[Start of Attachment]

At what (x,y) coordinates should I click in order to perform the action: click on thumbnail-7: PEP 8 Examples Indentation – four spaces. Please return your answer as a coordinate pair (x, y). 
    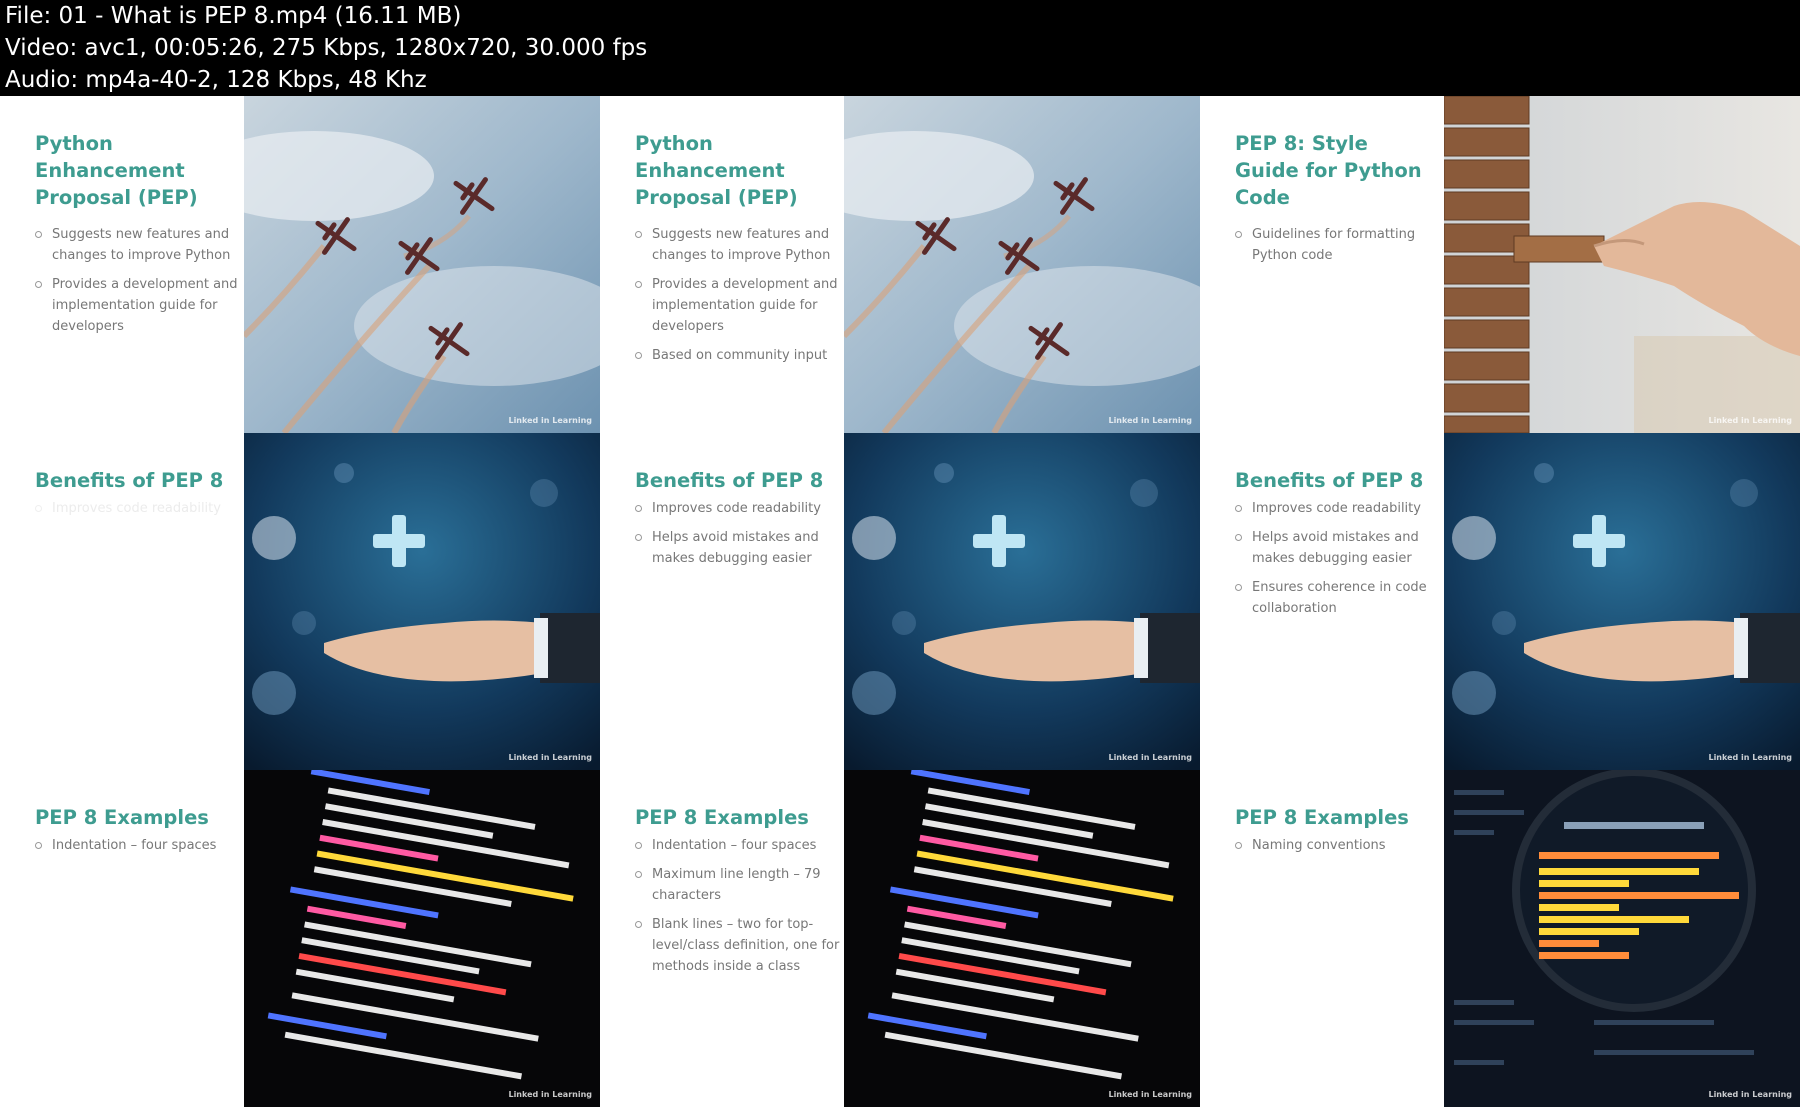
    Looking at the image, I should click on (300, 938).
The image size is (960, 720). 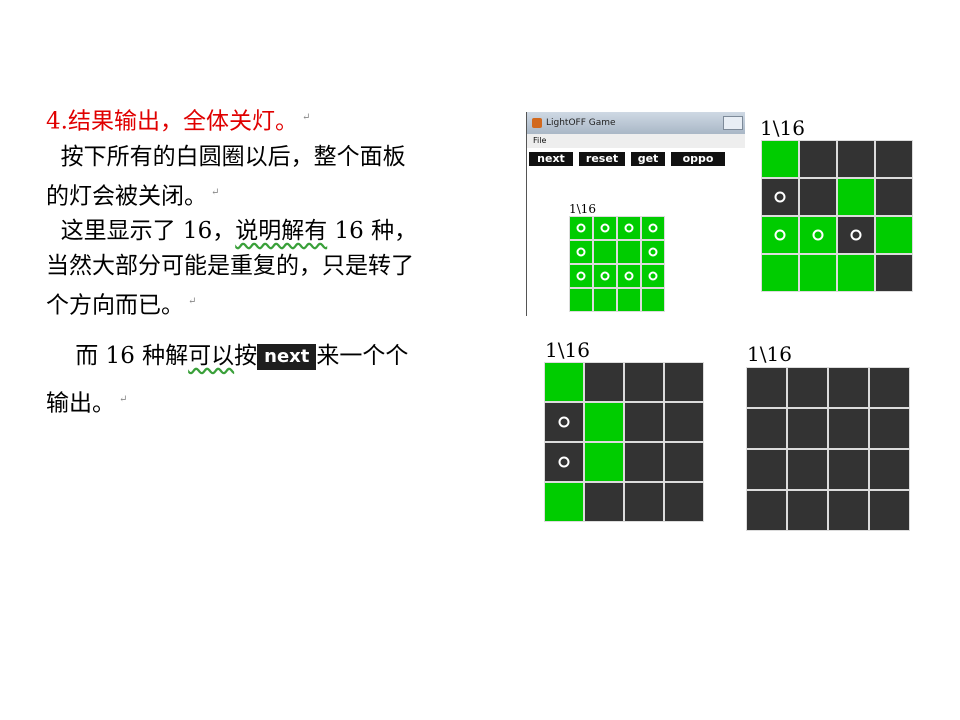 What do you see at coordinates (782, 128) in the screenshot?
I see `panel1-counter: 1\16` at bounding box center [782, 128].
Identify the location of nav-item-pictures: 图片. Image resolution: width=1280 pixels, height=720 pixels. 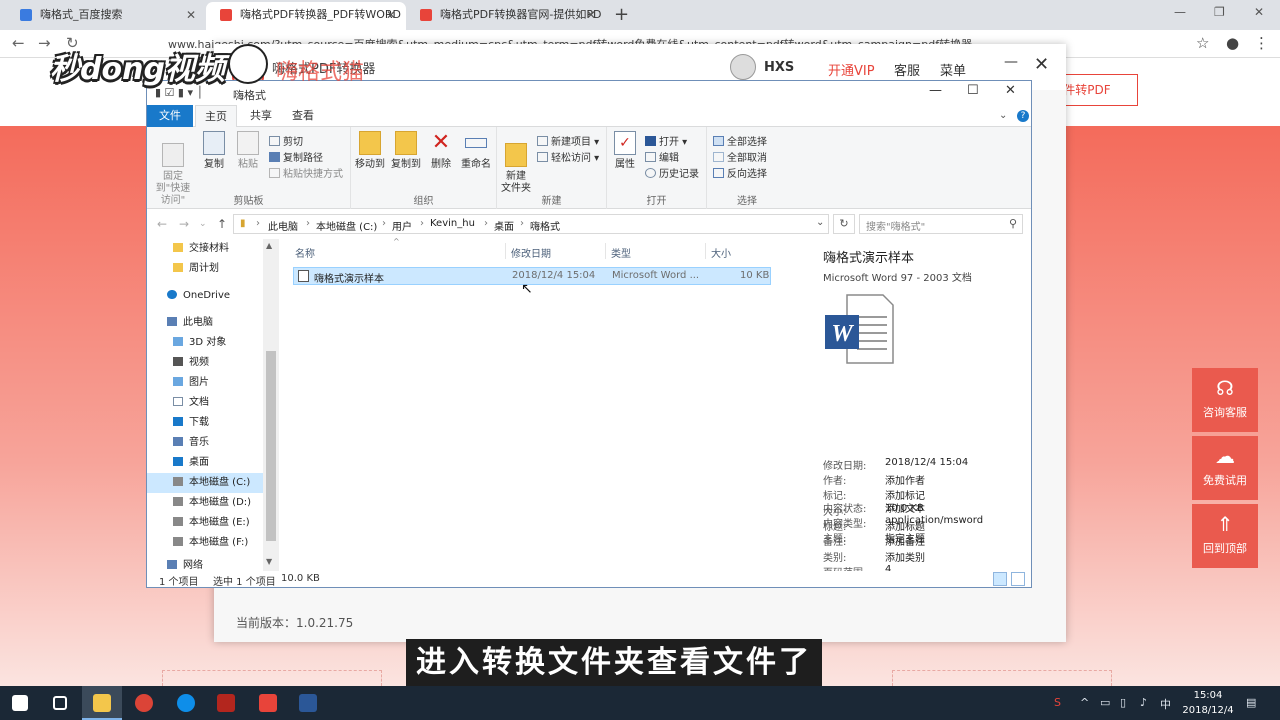
(205, 383).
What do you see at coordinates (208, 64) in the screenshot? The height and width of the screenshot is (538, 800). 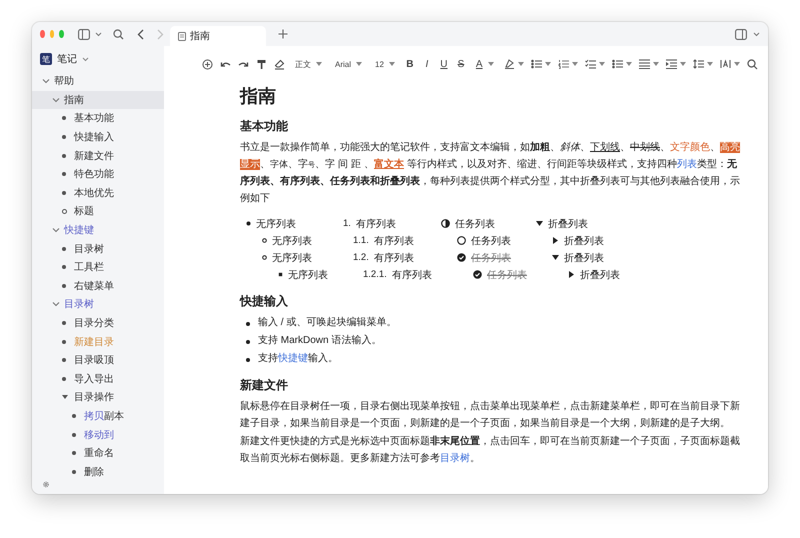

[End of Attachment]

Your task: Swap "screenshot" for "screen capture" in the records from the line containing "Identify the location" through the end, inclusive, and give those lines back otherwise unchanged, without the pictures.

Task output:
Identify the location of nav-item-pictures: 图片. Image resolution: width=1280 pixels, height=720 pixels. 
(205, 383).
What do you see at coordinates (208, 64) in the screen capture? The height and width of the screen capture is (538, 800). 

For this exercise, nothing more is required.